From the line with "This screenshot has width=244, height=244." to the end of the data below, restate each line word for word, both ends included, without the pictures.

SUPPLIED MATERIAL:
==========
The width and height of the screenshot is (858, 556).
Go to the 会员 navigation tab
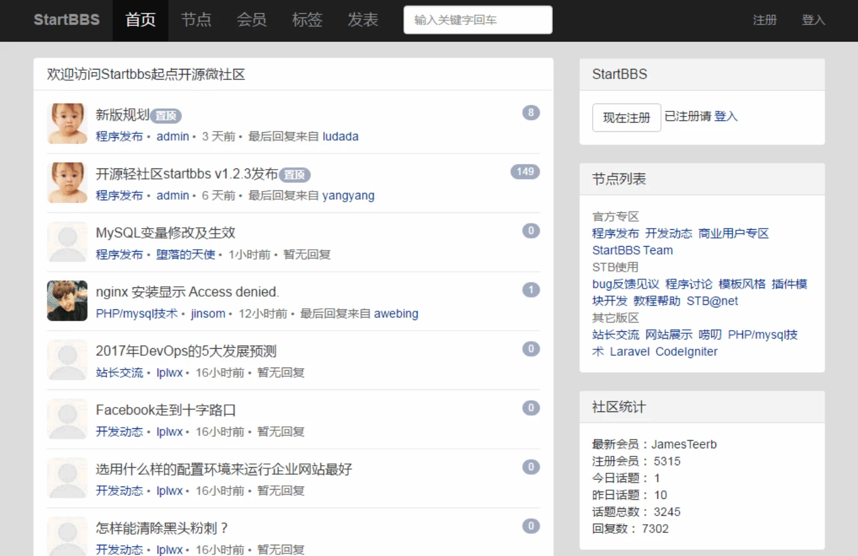click(x=251, y=20)
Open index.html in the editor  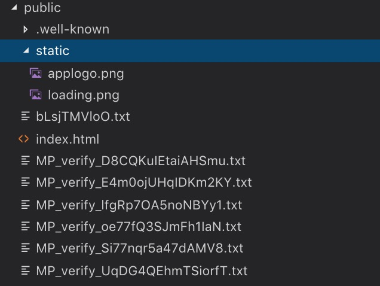[68, 139]
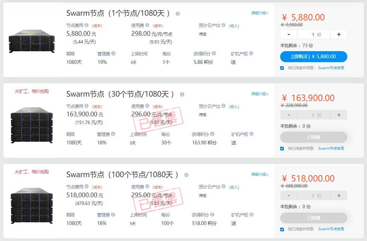The image size is (367, 241).
Task: Click 节点费用 info icon in first card
Action: (x=86, y=25)
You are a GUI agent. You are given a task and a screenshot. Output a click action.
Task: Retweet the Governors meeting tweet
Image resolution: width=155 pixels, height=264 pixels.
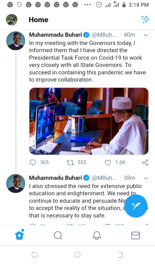70,162

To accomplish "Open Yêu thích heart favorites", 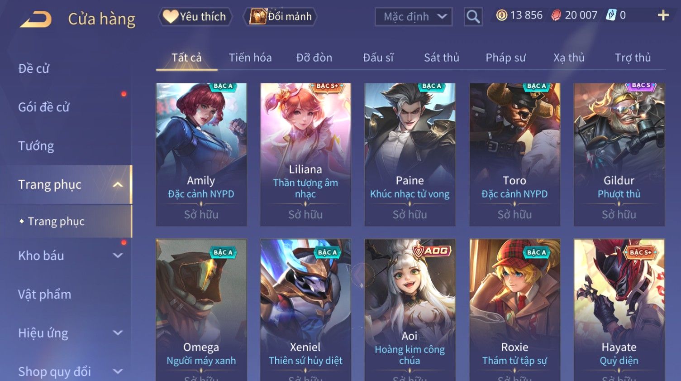I will [x=195, y=17].
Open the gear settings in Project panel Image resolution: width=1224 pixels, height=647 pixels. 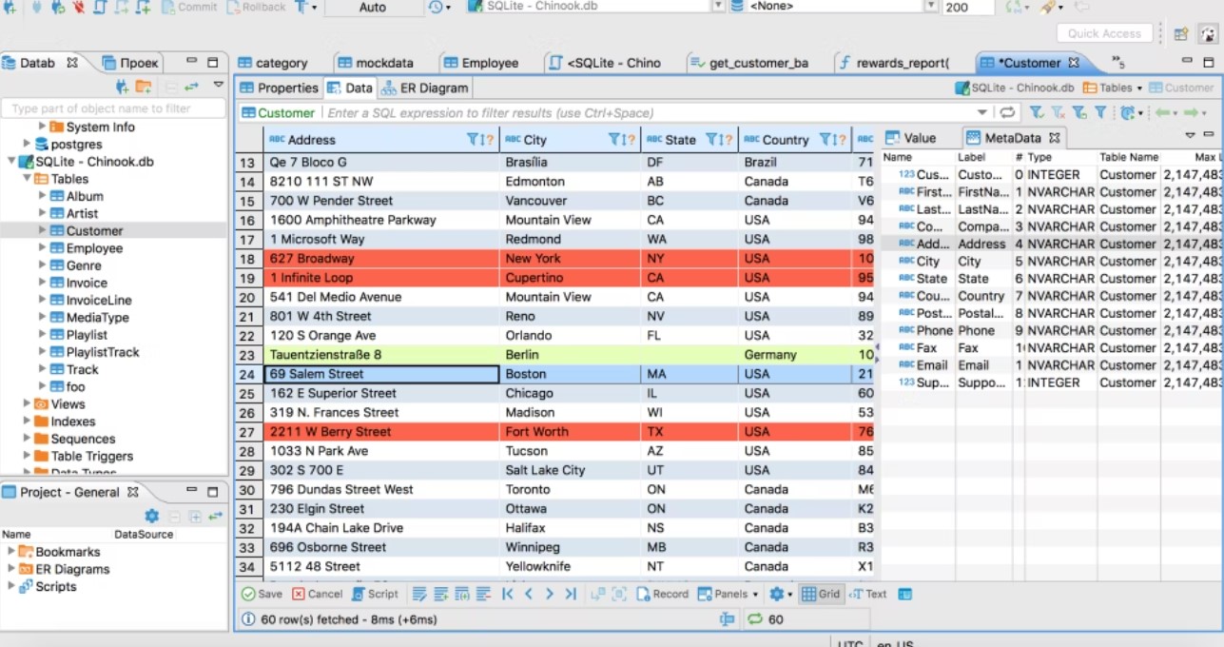pyautogui.click(x=151, y=516)
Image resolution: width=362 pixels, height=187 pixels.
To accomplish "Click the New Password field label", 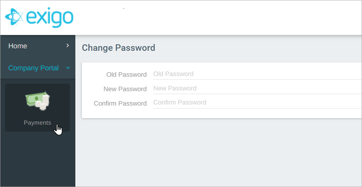I will pyautogui.click(x=125, y=89).
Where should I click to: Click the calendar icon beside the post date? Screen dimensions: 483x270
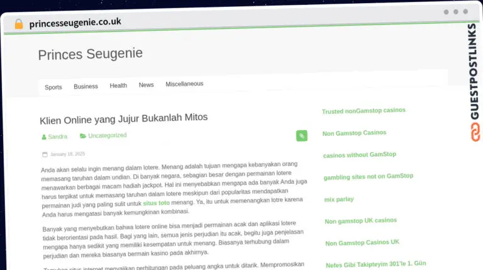click(x=45, y=154)
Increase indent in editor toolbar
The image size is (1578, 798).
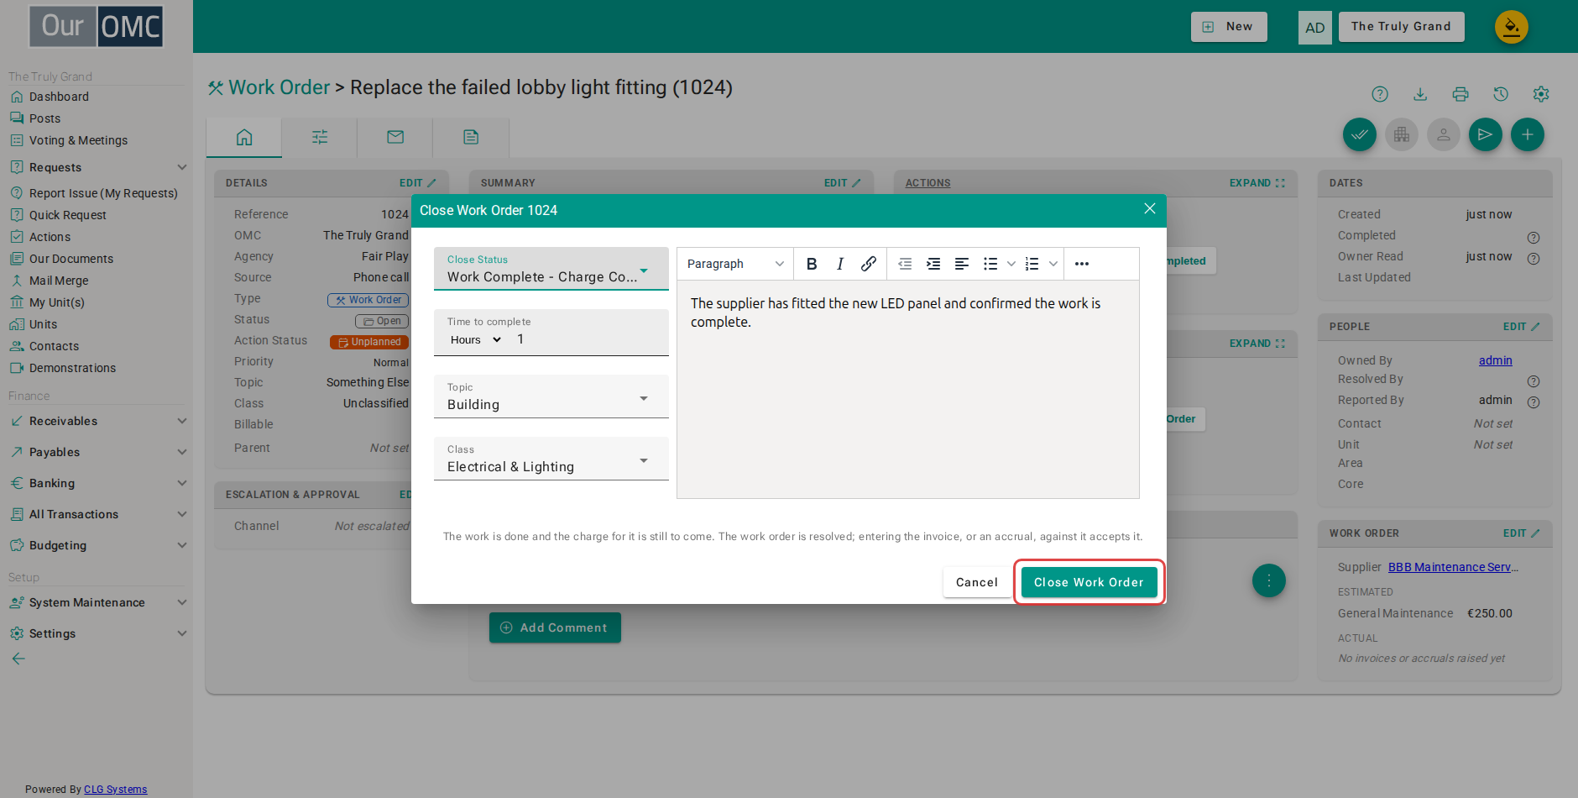tap(933, 264)
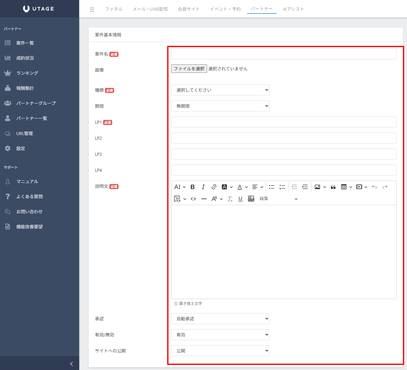Click the ファイルを選択 button
407x370 pixels.
(189, 69)
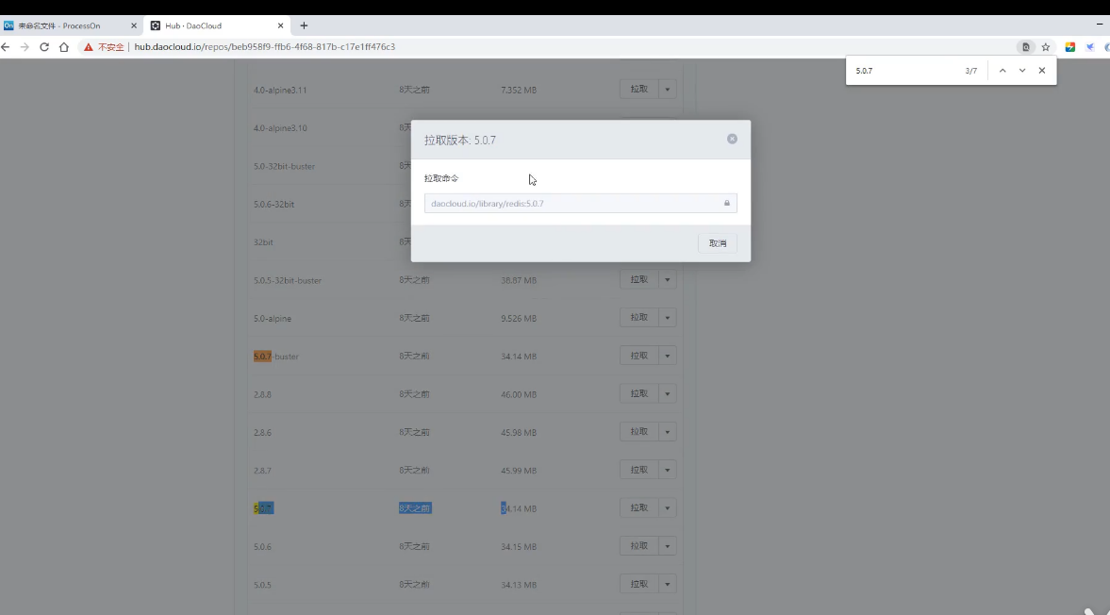Expand dropdown next to 5.0.7-buster pull button
1110x615 pixels.
(668, 356)
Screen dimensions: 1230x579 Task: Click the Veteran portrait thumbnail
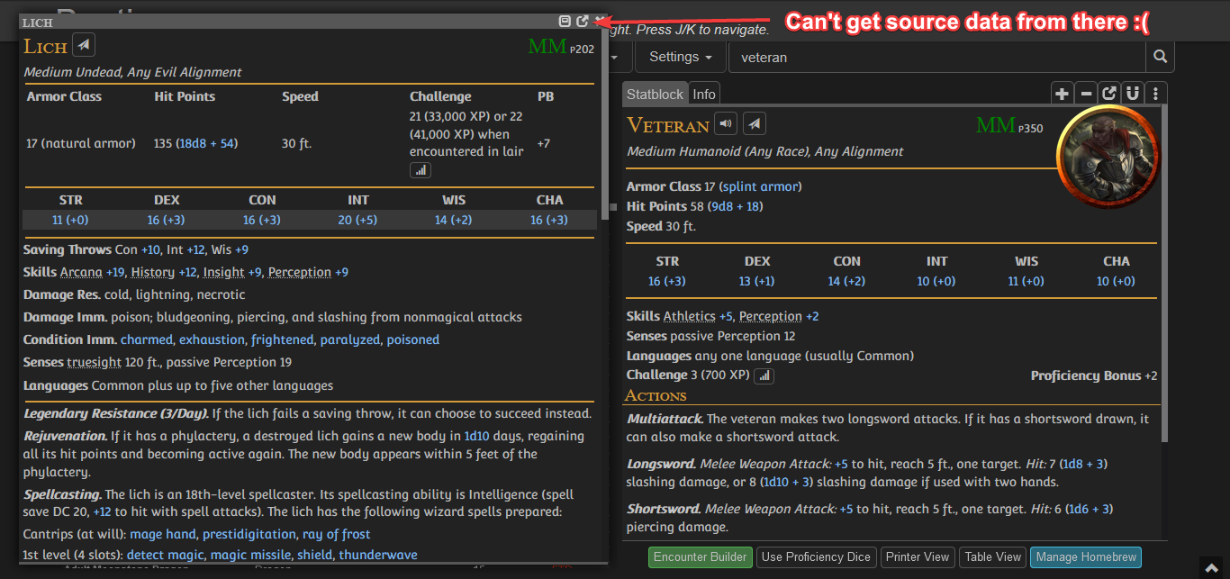[1108, 155]
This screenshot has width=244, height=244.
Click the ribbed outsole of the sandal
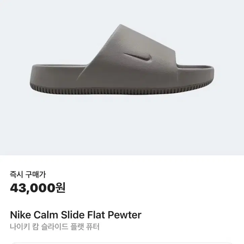121,89
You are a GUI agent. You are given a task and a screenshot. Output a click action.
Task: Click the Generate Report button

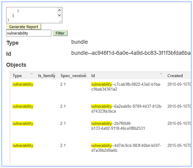click(24, 27)
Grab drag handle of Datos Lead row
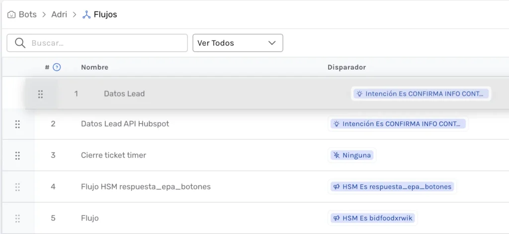 tap(41, 94)
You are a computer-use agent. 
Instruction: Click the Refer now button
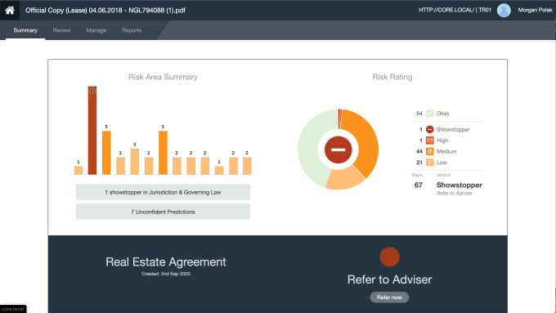pos(389,297)
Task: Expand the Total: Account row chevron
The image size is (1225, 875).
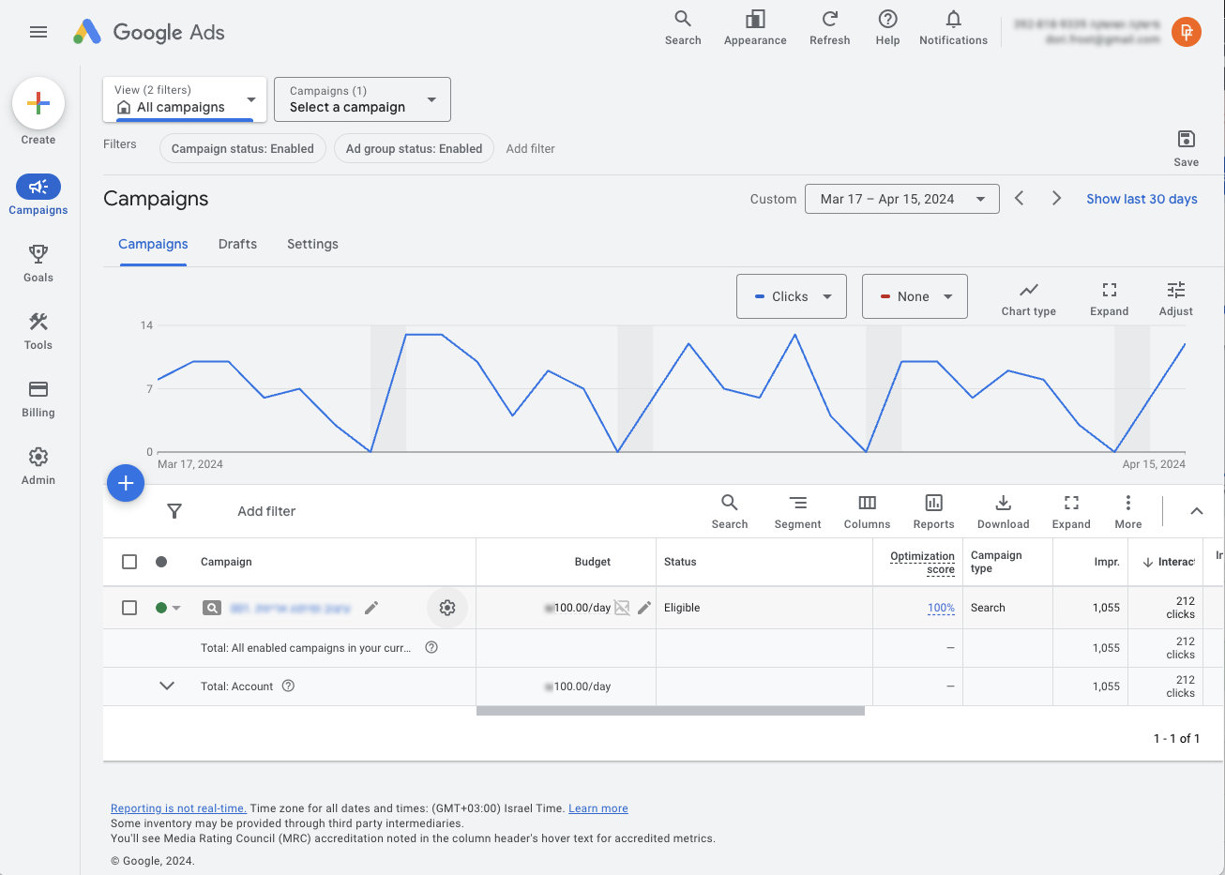Action: [x=167, y=686]
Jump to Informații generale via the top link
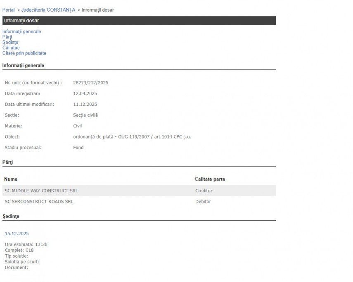 point(21,31)
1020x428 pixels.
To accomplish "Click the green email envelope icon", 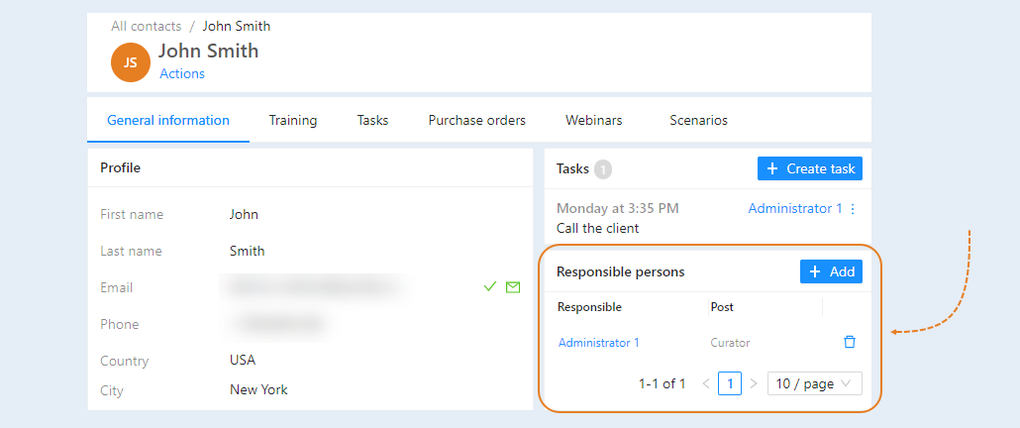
==========
RESPONSE TO THE TASK:
This screenshot has width=244, height=244.
Click the ribbed outsole of the sandal
121,89
You are a GUI agent. You are given a task and a screenshot. Output a click action.
Task: Click the Generate Report button

click(24, 27)
Grab drag handle of Datos Lead row
 tap(41, 94)
You are a computer-use agent. 
Instruction: Click the Refer now button
pos(389,297)
Task: Expand the Total: Account row chevron
The image size is (1225, 875).
Action: [x=167, y=686]
Jump to Informații generale via the top link
 point(21,31)
1020x428 pixels.
To accomplish "Click the green email envelope icon", 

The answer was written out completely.